Saturday 12 November 2022

Flow Tests in Winter 23

Flow Tests in Winter 23


Introduction 

Low code flow testing became Generally Available in the Winter 23 release of Salesforce. Currently limited to record triggered flows, and excluding record deletes, we now have a mechanism to test flows without having to manually execute them every time.

Of course we've always been able to include flow processing in Apex tests - in fact we had no choice. If a record was saved to the database, then all the configured automation happened whether we liked it or not. What we couldn't accurately test was whether the state of the system after the test completed was down to the flow, or something else that happened as part of the transaction. (Incidentally, this is why you shouldn't put logic in triggers - you can only test that by committing a transaction, which brings in all the other automation that has the potential to break your test). Now we can isolate the flow - although not as much as you might want to it turns out.

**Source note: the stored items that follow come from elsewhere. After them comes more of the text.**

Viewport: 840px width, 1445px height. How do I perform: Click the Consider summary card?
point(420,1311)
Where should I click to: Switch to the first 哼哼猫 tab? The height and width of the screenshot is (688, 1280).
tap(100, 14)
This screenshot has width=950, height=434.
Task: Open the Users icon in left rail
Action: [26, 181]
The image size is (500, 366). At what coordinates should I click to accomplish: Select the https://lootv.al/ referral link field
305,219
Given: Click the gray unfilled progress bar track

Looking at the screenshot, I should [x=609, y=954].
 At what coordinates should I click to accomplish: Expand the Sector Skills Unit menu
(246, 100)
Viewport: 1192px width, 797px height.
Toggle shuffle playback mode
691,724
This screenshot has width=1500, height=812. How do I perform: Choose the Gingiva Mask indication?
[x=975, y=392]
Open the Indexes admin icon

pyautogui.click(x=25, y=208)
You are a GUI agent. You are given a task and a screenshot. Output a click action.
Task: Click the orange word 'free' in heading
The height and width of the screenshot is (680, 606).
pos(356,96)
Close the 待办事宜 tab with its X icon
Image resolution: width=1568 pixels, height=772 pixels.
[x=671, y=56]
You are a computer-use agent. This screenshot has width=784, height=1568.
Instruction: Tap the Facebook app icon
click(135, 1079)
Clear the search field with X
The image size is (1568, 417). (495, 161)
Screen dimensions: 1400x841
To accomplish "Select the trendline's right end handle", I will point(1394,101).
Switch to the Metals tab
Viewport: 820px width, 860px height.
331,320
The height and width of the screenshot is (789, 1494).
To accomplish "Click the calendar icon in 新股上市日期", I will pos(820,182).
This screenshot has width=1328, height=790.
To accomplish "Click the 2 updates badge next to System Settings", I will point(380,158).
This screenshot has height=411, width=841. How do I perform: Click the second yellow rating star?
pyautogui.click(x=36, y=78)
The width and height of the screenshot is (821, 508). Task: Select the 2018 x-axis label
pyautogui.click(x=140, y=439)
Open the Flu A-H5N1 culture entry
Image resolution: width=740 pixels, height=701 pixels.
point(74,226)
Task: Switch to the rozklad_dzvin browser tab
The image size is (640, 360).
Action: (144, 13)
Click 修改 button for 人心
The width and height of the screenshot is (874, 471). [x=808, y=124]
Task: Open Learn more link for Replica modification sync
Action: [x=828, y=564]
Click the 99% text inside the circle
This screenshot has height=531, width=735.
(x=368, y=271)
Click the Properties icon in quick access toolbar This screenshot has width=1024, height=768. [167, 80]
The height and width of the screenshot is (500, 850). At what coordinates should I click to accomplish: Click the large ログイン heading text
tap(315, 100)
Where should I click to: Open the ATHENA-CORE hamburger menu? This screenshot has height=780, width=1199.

In this post I'm mainly focusing on what is missing from flow testing, as I'm comparing it to Apex unit testing which is obviously far more mature. While this might read as negative, it really isn't - I think it's great that flows are getting their own testing mechanism - something I've been demanding for a while!

To try this out, I've created a few tests against the Book Order Count flow from the process automation superset - this runs when a new order is received from a contact, iterating the contents of all of their orders and calculating the total number of books bought over their customer lifetime. 

Lack of Isolation

While record triggered flow tests are isolated from the need to write records to the database, they aren't isolated from the contents of the database. In one way this is a good thing - if I want to execute my flow with an order containing line items, I need to use an existing record as the test only allows me to supply fields for a test parent record, not create child records. In every other way, this is not a good thing. If I go this route my test relies on specific records being present in the database, so they'll fail if executed in a brand new org. It also relies on the specific records not changing, which is entirely out of my control and thus makes my test very fragile. 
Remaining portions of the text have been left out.